Comb through the entries for "will" and pull out each line that holds it.

GIVEN DATA:
= = =

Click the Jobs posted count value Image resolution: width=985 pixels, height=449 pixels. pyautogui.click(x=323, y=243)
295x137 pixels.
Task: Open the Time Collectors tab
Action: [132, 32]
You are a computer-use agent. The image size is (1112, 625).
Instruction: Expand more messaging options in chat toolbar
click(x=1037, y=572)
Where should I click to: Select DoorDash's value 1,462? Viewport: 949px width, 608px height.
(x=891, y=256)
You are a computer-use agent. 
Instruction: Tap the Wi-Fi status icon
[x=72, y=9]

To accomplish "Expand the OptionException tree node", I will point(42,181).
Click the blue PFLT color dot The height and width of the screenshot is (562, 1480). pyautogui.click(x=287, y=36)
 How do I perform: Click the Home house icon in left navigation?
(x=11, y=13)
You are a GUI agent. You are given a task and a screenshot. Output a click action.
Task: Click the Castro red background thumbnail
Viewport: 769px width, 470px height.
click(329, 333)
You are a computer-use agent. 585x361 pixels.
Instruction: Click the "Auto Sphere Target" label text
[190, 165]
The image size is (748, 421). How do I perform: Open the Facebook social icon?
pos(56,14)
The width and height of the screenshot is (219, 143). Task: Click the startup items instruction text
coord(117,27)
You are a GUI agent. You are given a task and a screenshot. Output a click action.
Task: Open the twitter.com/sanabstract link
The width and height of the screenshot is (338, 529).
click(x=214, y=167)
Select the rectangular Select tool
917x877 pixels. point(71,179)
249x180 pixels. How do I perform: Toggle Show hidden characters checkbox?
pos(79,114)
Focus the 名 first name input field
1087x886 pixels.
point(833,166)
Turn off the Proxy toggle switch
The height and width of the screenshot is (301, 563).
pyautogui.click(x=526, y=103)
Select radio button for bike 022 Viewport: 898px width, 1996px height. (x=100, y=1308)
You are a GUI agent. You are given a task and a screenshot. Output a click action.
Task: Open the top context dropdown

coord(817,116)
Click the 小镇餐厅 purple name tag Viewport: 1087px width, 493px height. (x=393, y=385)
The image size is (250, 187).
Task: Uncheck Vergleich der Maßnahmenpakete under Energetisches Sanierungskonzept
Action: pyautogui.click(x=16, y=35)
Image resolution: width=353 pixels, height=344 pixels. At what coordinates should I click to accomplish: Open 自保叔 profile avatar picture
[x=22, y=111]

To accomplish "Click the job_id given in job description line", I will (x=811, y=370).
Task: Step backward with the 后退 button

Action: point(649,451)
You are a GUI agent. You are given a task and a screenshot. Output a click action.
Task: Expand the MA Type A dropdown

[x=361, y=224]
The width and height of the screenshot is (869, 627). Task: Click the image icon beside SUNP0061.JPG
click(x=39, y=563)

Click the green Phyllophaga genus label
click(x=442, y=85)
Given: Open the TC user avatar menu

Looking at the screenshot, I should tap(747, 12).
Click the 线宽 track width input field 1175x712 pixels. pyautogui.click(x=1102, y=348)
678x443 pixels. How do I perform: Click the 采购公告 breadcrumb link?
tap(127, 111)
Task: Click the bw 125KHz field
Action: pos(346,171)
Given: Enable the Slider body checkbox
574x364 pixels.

= = =

YOUR SOLUTION:
To accomplish "Expand the OptionException tree node", I will point(42,181).
To accomplish "Click the job_id given in job description line", I will (x=811, y=370).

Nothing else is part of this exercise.